----- Passage for review

“There are some things that you know to be true, and others that you know to be false; yet, despite this extensive knowledge that you have, there remain many things whose truth or falsity is not known to you. We say that you are uncertain about them. You are uncertain, to varying degrees, about everything in the future; much of the past is hidden from you; and there is a lot of the present about which you do not have full information. Uncertainty is everywhere and you cannot escape from it.” Dennis Lindley, Understanding Uncertainty (2006)
Being from Denmark and living in Switzerland, I can, at times, be bemused by the kind of public debate that ensues in this country. Recently, there was a flare up of a recurring public debate about the renewal of what, at their peak in the 80s, were 3,000+ explosive installations in the country. These explosives were mostly installed after WW II, and were wired at tunnels and bridges at strategic points. Logically, you can delay an advancing army in a mountainous geography like Switzerland by destroying bridges and tunnels. The Swiss being thorough, meticulous, and detail oriented, would obviously want to keep their defences intact. However, there is a growing recognition that the nature of the threat to the country has shifted from advancing armies to terrorism and cyber hacking, against which blowing up a bridge is rarely very helpful.
The debate spurred my curiosity as to what is really a threat in this country, and I found an article in the Economist about a tsunami in Lac Leman (Lake Geneva) back in 600 A.D. Intrigued by this tsunami, which was totally unknown to me, I did some further digging:
- In 563, a massive rock fall at the eastern end of Lake Geneva caused part of the Rhone delta to collapse and slide into the lake, triggering a tsunami that caused considerable destruction around the lake.
- In 1584, an earthquake near Aigle, in canton Vaud in the Rhone Valley, damaged villages along the northeastern shore of Lake Geneva, as well as causing a rockslide that killed 320 people and a tsunami that reportedly flooded shorelines in Villeneuve, Lausanne, and Geneva.
- In 1601, a magnitude 6 underwater earthquake in Lake Lucerne triggered huge waves that left the city of Lucerne under water.

----------

• Your assignment: In the passage about Swiss public debate and lake tsunamis, how many people did the rockslide caused by the 1584 earthquake near Aigle kill?

----- Data extracts

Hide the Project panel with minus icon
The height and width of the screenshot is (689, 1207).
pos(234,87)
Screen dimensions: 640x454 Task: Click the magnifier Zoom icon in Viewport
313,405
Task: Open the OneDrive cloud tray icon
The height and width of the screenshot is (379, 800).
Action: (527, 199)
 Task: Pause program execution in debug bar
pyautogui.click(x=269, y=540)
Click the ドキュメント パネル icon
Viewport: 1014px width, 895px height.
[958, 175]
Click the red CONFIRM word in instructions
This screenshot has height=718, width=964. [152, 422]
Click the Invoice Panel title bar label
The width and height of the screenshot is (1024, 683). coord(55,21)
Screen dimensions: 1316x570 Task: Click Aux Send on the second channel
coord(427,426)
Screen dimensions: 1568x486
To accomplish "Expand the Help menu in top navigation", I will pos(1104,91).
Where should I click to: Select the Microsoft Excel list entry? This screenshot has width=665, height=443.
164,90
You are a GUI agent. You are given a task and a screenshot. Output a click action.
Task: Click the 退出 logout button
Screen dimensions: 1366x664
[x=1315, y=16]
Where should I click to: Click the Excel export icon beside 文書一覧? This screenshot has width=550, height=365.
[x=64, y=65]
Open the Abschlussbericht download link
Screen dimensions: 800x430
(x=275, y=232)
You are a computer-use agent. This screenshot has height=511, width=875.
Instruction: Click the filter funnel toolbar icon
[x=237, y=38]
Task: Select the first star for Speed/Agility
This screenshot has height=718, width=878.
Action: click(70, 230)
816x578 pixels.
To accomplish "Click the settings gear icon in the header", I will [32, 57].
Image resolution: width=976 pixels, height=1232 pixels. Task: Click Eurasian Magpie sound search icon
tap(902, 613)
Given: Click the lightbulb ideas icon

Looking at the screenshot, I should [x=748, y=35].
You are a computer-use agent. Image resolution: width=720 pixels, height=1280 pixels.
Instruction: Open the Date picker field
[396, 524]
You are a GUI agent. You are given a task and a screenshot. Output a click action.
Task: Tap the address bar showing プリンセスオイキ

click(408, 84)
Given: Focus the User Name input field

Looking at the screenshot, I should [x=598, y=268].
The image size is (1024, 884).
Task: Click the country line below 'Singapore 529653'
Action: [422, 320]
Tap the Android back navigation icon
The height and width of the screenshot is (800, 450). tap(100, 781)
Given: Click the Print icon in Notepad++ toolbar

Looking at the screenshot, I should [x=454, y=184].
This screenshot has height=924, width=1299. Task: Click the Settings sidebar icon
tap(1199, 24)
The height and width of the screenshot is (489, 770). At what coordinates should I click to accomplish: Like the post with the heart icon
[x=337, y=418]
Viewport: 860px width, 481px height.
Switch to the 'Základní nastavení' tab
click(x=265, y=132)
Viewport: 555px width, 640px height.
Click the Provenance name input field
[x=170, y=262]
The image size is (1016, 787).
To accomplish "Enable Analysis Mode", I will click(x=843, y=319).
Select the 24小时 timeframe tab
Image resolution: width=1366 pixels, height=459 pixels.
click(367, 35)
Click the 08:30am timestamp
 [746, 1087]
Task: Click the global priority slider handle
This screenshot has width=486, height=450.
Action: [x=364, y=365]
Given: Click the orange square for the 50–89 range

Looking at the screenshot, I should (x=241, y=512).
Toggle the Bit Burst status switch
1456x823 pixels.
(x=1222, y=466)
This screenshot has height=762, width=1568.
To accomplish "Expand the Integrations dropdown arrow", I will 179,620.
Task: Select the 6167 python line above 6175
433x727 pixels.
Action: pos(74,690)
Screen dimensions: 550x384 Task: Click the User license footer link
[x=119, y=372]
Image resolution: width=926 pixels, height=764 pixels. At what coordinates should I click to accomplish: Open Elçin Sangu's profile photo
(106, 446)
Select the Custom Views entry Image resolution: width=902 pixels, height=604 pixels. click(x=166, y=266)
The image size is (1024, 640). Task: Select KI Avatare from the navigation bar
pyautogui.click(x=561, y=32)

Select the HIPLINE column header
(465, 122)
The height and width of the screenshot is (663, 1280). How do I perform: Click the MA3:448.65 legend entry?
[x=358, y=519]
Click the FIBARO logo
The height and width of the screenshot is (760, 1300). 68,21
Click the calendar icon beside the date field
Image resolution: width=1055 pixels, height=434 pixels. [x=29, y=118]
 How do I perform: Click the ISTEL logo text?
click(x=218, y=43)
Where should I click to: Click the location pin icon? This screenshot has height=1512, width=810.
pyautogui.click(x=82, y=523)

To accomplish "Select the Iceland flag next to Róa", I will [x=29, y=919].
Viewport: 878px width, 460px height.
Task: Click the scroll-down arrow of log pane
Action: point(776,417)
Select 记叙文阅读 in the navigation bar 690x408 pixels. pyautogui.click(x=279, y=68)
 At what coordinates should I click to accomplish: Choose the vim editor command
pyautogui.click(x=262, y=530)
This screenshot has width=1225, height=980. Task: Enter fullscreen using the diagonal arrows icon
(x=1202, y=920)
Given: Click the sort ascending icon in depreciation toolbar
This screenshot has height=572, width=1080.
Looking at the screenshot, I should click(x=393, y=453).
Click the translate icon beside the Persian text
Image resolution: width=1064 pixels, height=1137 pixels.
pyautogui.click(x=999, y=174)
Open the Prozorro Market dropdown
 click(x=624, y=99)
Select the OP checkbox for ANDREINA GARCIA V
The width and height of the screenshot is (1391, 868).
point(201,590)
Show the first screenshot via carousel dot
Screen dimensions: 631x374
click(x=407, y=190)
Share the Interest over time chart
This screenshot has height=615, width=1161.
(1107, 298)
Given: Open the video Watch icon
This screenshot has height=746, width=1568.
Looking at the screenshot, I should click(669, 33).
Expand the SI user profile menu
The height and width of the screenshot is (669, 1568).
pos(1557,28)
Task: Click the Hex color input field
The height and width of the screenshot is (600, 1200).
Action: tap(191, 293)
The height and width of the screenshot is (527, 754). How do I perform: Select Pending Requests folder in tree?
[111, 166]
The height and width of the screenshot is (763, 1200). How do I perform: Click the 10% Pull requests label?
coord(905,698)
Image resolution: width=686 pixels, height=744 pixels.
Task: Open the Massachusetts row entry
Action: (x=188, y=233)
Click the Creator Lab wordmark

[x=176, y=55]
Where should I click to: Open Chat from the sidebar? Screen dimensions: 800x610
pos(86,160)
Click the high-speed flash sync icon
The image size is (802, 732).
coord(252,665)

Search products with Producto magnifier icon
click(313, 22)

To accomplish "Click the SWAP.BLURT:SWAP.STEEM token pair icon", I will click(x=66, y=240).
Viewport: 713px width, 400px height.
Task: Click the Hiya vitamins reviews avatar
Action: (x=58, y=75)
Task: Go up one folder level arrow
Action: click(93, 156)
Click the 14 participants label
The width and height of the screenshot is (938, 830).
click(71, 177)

----------

• Answer area: 320 people.